I will accept rewrites on response papers if you are dissatisfied with your grade.  You must submit rewrites to me no more than one week after you have received your graded paper; I will record the higher of the two grades.

Graduate student variation: 
You will write a response paper on each of the five required books for a maximum of 30 points each.  These 2-3 page essays should follow the guidelines above but also place the book within the literature, i.e. identifying the important contributions you believe it makes to the field and how it contributes to our understanding of the topic at hand.  Write these papers with an eye to their utility in preparation for comprehensive exams and dissertation-writing. 

Final Research Project (450 points)
This project has two parts.  The first is a research proposal of 2-3 pages that:
1) presents the subject of your research project and your key research questions;
2)  provides a draft outline for the research paper that explains how primary and
secondary source material will be incorporated into each element of the paper; and
3) includes an annotated list of the specific archival resources (with specific citations
regarding collection location, series number, and box numbers) you will use to carry out
your research.  These brief annotations should indicate why these documents/collections
are relevant to your topic.
The proposal is worth 100 points. 

The second component is the research paper itself, which should be between 10 and 15 pages long.  This is worth 350 points.  Using the primary historical documents in the Stanford University Archives and Special Collections, and/or other local archival collections, the paper should tell the story of one part of the suburban Western landscape around Stanford/Silicon Valley and relate it to the themes discussed in the class.  This paper is an exercise in discovering local history, but it also asks you to show how our local history reflects the greater economic, environmental, social, and political changes that shaped the suburban West since 1940.  Your chosen area of focus could be a particular university development, residential subdivision, retail area, industrial facility, agricultural area, open space set aside for habitat protection or recreation, or other element of the natural or built environment.  Research papers will be evaluated on the basis of:
* clarity of argument and structure;
* integration of local history with regional and national history;
* effective use of a variety of primary historical documents (which could include internal administrative documents, speeches, newspaper and magazine articles, films and photographs); and
* use of class readings as secondary sources.

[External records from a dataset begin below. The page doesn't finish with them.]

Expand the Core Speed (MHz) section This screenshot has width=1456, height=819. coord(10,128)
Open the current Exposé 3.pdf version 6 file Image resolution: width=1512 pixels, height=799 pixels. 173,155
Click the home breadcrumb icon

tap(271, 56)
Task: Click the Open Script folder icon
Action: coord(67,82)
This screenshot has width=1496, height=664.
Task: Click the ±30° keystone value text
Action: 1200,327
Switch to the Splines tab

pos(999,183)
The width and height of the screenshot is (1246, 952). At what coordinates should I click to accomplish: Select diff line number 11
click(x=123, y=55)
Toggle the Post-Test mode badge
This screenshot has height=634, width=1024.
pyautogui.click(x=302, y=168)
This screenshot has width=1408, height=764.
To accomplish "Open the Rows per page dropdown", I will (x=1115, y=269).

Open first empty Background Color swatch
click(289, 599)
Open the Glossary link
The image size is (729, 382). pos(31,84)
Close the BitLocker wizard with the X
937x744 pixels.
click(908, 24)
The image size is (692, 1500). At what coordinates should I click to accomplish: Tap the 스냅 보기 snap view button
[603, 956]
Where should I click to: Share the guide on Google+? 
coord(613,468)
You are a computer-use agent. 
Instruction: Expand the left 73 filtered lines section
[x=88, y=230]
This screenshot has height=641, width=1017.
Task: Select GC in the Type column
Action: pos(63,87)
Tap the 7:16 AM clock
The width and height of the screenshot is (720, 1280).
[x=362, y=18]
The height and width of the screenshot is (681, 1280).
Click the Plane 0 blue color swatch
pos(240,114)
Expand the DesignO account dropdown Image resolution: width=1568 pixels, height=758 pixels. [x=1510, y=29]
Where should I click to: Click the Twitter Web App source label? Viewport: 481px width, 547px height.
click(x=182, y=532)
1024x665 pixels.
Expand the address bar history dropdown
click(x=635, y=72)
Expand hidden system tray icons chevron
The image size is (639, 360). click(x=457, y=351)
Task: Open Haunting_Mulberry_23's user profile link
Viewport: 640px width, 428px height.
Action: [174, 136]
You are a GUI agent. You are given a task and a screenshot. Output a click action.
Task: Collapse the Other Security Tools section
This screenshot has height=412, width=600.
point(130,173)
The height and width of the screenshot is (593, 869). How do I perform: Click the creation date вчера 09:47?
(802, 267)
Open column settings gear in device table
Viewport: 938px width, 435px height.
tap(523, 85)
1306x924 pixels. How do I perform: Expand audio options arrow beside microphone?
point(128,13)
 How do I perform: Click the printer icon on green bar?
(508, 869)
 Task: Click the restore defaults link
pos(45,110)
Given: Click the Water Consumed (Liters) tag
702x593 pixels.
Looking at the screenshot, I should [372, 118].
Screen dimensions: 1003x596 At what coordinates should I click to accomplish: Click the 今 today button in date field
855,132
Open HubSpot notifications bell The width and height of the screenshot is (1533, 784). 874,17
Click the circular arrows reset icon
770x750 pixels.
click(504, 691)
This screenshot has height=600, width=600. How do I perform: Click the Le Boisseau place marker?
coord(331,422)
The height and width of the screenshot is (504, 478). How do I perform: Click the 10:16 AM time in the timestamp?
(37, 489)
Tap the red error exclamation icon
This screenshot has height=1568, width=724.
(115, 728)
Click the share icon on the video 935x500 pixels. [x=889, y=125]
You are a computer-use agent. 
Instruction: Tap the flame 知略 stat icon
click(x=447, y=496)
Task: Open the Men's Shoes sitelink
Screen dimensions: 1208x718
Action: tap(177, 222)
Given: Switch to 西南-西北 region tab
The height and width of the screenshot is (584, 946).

Our archival research workshop with Stanford’s head archivist Maggie Kimball on February 3 is designed to introduce you to the collections and provide you with some research guidance for this project.  Our “research week” on February 24 – when we will not meet as a class but you must visit the archives individually and then meet with me one-on-one to report your progress – is designed to give you the opportunity to refine your research questions and identify your primary source materials well before the paper is due.  During your “research week” you should count on visiting the archives twice:  once to submit requests for files from storage, and a second time to read through requested files and take notes.  Early research is crucial to the success of this project.  Outstanding papers will be submitted for consideration for the Undergraduate Research Prize sponsored by the Stanford Historical Society and for publication in the Society’s quarterly, Sandstone & Tile.

Graduate student variation:  Your final paper should be the length of an article in a scholarly journal, i.e. 20-25 pages.  I welcome your writing on topics that are congruent with your research interests and thesis or dissertation topics, as long as they build upon what we have read and discussed in this class; if this requires a significant deviation from the topic described above, please consult with me in advance.

Bonus Opportunity (up to 30 points)
This is a 2-page review of one of the texts listed as additional reading. You will be asked to write a narrative analysis (not a summary) of the text, and give a very short (5 minute) presentation of your review in class.  I will post reviews on the class web site as a resource for your classmates.